• Exercise description:
Copy out every line below without alteration.

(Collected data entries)

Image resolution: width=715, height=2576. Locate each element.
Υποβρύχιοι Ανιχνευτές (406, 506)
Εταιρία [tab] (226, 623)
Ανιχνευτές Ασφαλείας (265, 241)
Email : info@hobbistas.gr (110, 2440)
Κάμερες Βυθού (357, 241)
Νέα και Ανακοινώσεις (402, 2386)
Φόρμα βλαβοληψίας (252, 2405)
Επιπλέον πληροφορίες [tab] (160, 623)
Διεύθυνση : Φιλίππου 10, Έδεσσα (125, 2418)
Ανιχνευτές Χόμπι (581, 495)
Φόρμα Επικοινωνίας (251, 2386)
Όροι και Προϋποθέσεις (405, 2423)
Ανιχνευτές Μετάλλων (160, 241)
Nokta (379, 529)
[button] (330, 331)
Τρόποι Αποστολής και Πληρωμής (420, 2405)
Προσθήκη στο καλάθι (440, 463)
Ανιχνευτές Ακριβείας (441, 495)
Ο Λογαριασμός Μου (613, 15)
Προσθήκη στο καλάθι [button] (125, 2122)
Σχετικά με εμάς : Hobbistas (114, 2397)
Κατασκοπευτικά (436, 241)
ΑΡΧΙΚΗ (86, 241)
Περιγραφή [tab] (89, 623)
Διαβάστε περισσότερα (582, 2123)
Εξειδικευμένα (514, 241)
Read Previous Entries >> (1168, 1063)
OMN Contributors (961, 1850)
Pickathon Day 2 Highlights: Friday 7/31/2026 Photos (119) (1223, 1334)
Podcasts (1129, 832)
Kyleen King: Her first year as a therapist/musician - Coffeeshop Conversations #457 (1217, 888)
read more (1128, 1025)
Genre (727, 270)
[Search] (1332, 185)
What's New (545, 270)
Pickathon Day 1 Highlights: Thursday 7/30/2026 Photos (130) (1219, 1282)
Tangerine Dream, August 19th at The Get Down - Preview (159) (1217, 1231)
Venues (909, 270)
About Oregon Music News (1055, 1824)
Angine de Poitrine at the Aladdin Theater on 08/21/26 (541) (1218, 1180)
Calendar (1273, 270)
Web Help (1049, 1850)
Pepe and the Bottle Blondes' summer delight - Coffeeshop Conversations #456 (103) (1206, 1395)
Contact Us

• Reply:
Image resolution: width=715, height=2576. Locate each element.
Υποβρύχιοι Ανιχνευτές (406, 506)
Εταιρία [tab] (226, 623)
Ανιχνευτές Ασφαλείας (265, 241)
Email : info@hobbistas.gr (110, 2440)
Κάμερες Βυθού (357, 241)
Νέα και Ανακοινώσεις (402, 2386)
Φόρμα βλαβοληψίας (252, 2405)
Επιπλέον πληροφορίες [tab] (160, 623)
Διεύθυνση : Φιλίππου 10, Έδεσσα (125, 2418)
Ανιχνευτές Χόμπι (581, 495)
Φόρμα Επικοινωνίας (251, 2386)
Όροι και Προϋποθέσεις (405, 2423)
Ανιχνευτές Μετάλλων (160, 241)
Nokta (379, 529)
[button] (330, 331)
Τρόποι Αποστολής και Πληρωμής (420, 2405)
Προσθήκη στο καλάθι (440, 463)
Ανιχνευτές Ακριβείας (441, 495)
Ο Λογαριασμός Μου (613, 15)
Προσθήκη στο καλάθι [button] (125, 2122)
Σχετικά με εμάς : Hobbistas (114, 2397)
Κατασκοπευτικά (436, 241)
ΑΡΧΙΚΗ (86, 241)
Περιγραφή [tab] (89, 623)
Διαβάστε περισσότερα (582, 2123)
Εξειδικευμένα (514, 241)
Read Previous Entries >> (1168, 1063)
OMN Contributors (961, 1850)
Pickathon Day 2 Highlights: Friday 7/31/2026 Photos (119) (1223, 1334)
Podcasts (1129, 832)
Kyleen King: Her first year as a therapist/musician - Coffeeshop Conversations #457 (1217, 888)
read more (1128, 1025)
Genre (727, 270)
[Search] (1332, 185)
What's New (545, 270)
Pickathon Day 1 Highlights: Thursday 7/30/2026 Photos (130) (1219, 1282)
Tangerine Dream, August 19th at The Get Down - Preview (159) (1217, 1231)
Venues (909, 270)
About Oregon Music News (1055, 1824)
Angine de Poitrine at the Aladdin Theater on 08/21/26 (541) (1218, 1180)
Calendar (1273, 270)
Web Help (1049, 1850)
Pepe and the Bottle Blondes' summer delight - Coffeeshop Conversations #456 (103) (1206, 1395)
Contact Us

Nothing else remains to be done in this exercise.